Metalwork in Early America: Copper and Its Alloys
- Large Hardcover
- Winterthur, Delaware: The Henry Francis du Pont Winterthur Museum, Inc. / Antique Collectors' Club / Balding & Mansell, 1996
Winterthur, Delaware: The Henry Francis du Pont Winterthur Museum, Inc. / Antique Collectors' Club / Balding & Mansell, 1996. First Edition. Large Hardcover. Very Good/Good. 11x1x9. Fistrovich, George J. First edition. Jacket rubbed with a few creases along edges and two 1/2 inch closed tears, sticker remnant on jacket spine. Binding tight and square, pages clean, bright, and unmarked. 1996 Large Hardcover. 472 pp. 28 color plates, images and descriptions of 350 items from Winterthur's extensive collection. Copper and its alloys - brass, bronze, and paktong - were an integral part of Americans' lives from the time of earliest settlement. Throughout the first two hundred years of colonial and early federal America, these metals were fashioned into literally hundreds of different types of objects. This volume explores the importance of these metals for early Americans, using the extensive collections at Winterthur.

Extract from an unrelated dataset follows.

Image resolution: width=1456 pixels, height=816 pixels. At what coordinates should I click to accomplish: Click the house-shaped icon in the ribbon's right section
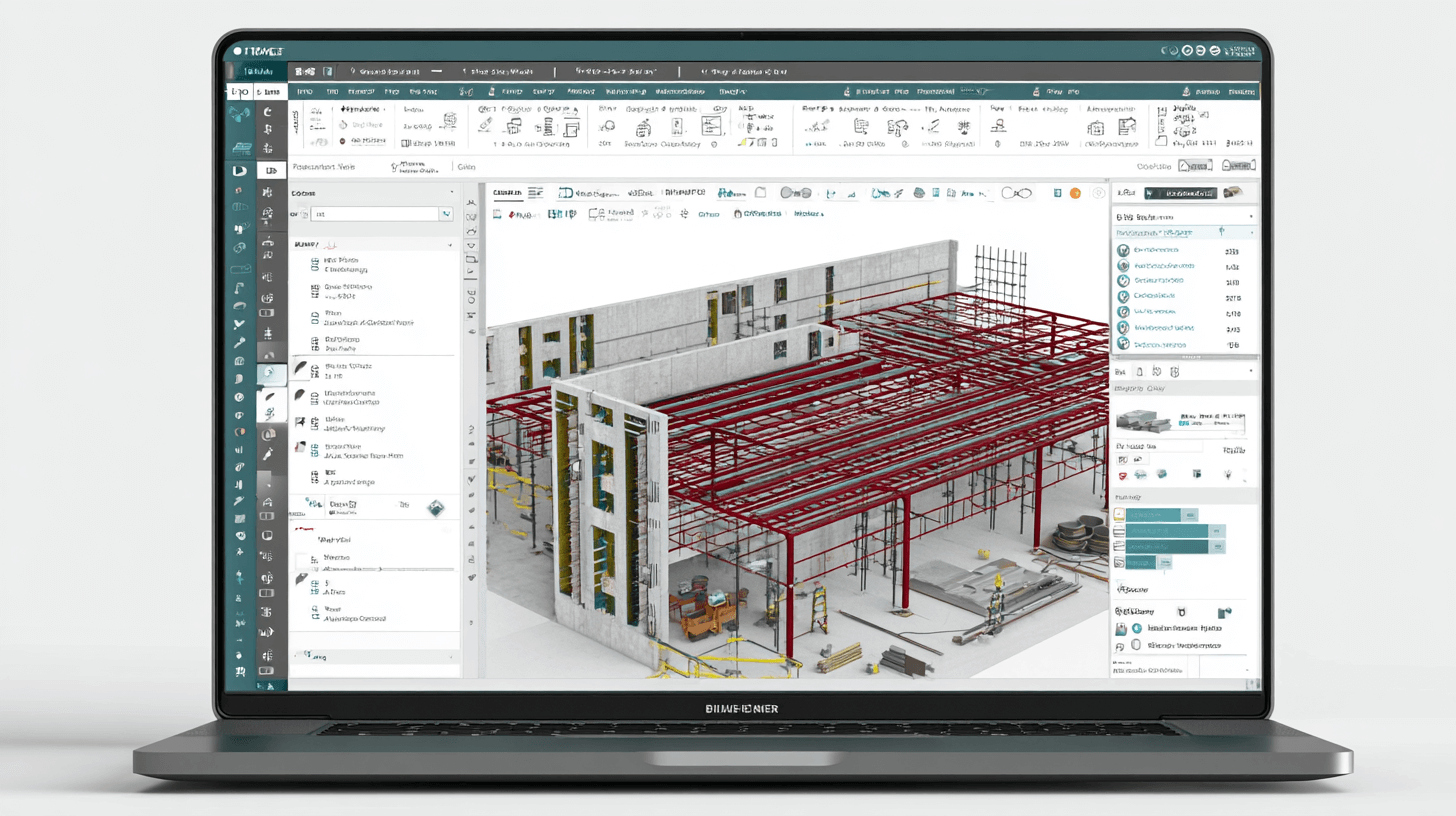1096,127
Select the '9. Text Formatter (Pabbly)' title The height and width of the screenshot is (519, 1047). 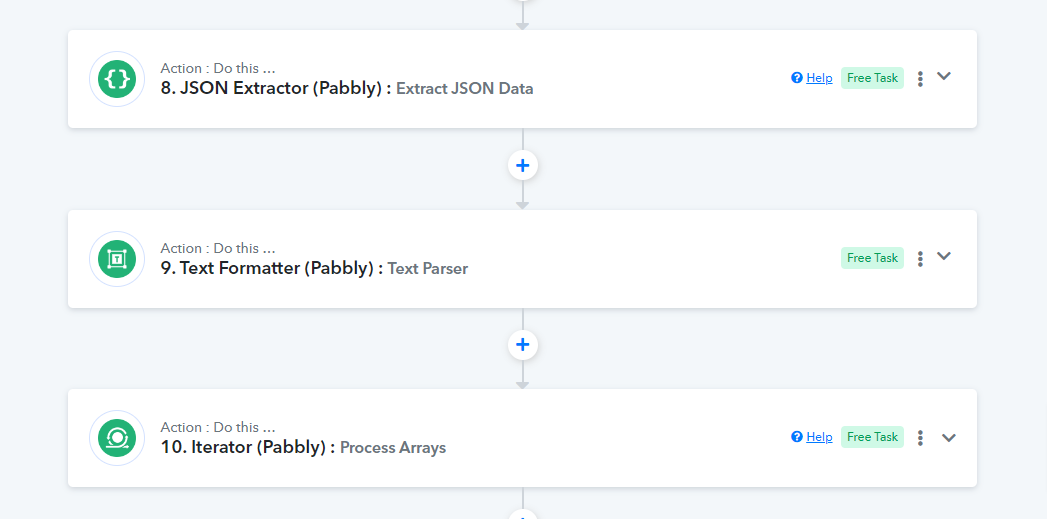coord(267,268)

The first three chapters cover mining and manufacturing techniques, the extensive marketing network through which raw materials and finished goods moved from manufacturer to consumer, and the factors that governed the marking of metals by their makers. These essays, followed by color plates, provide a background and introduce the entries, which picture and discuss more than three hundred individual objects. Each entry presents specific information that can include metallurgical content as well as the object's function, fabrication, history, maker - if known - and the social context surrounding its use.